··· INPUT ROWS ···

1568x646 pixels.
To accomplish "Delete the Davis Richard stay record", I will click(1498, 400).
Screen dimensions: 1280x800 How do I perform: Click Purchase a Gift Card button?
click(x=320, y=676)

···
··· INPUT ROWS ···

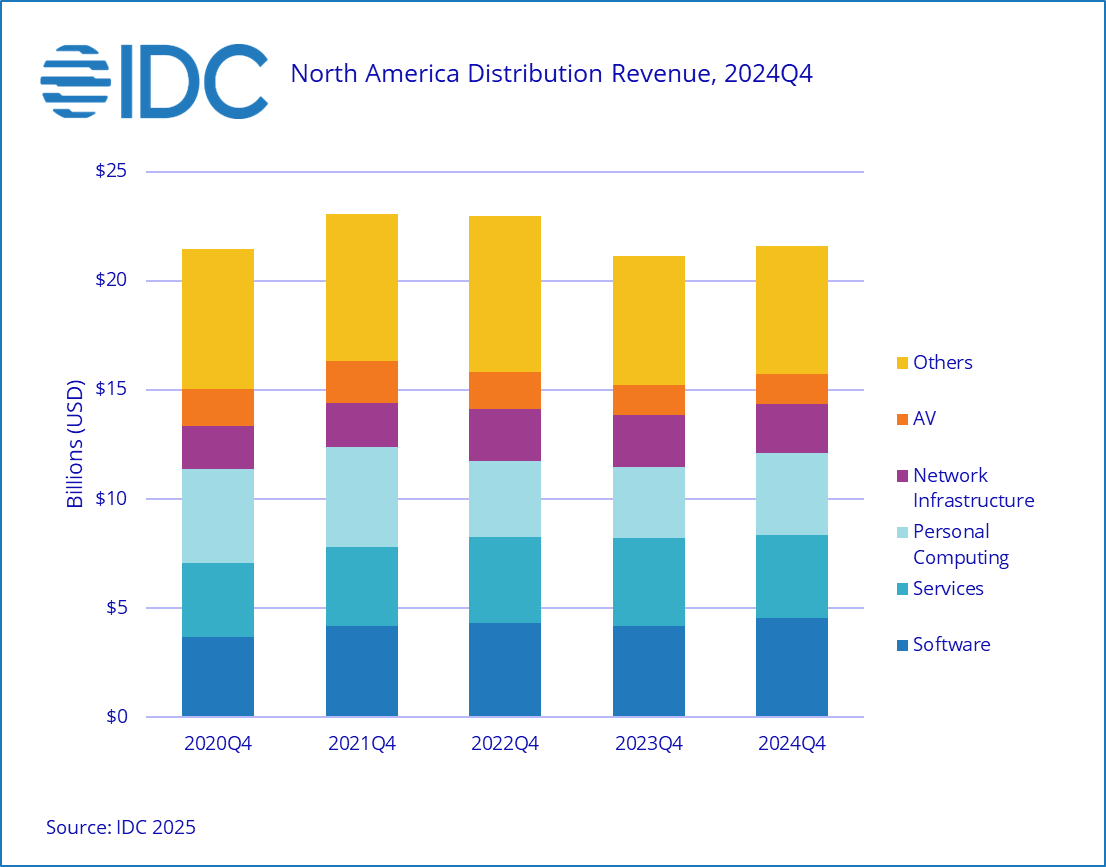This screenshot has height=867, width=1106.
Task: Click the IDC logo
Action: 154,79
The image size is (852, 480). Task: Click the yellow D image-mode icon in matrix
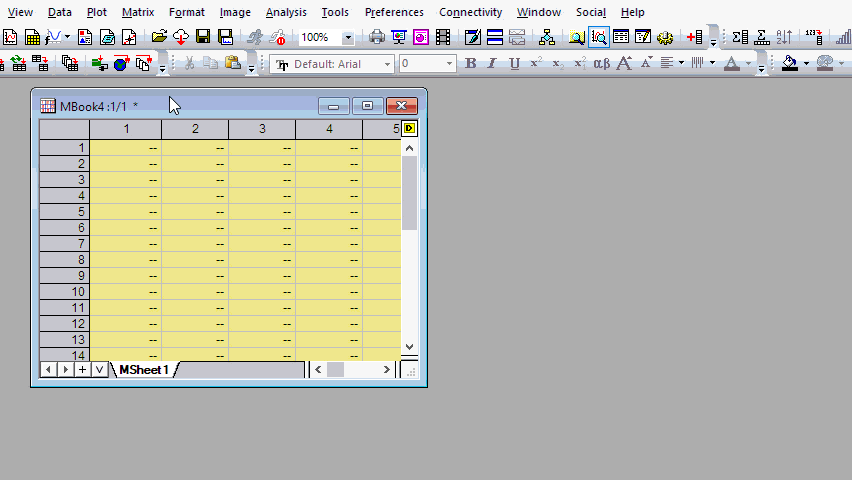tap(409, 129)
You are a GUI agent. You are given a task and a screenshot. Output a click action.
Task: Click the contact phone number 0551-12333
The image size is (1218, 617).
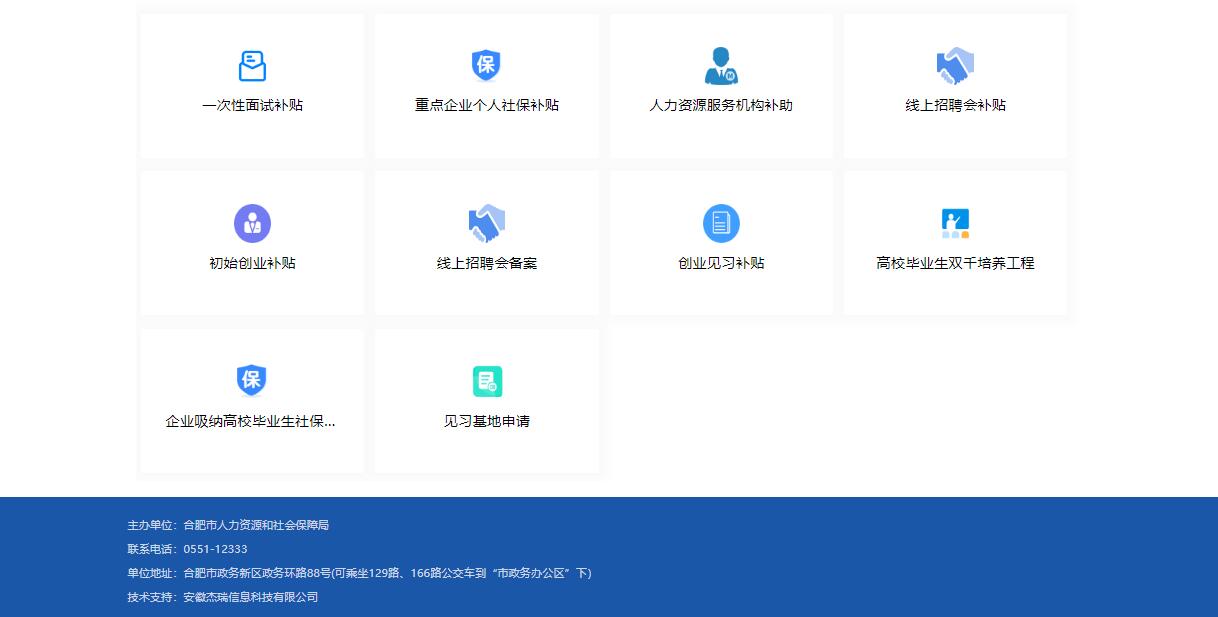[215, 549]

···

STATED EXERCISE
Render the lines from the one containing "Screen dimensions: 1280x800" through the one containing "click(x=320, y=676)", inclusive, as a Markdown table with the columns Row and Line, leaving out any blank lines.

IN RESPONSE
| Row | Line |
|---|---|
| 1 | Screen dimensions: 1280x800 How do I perform: Click Purchase a Gift Card button? |
| 2 | click(x=320, y=676) |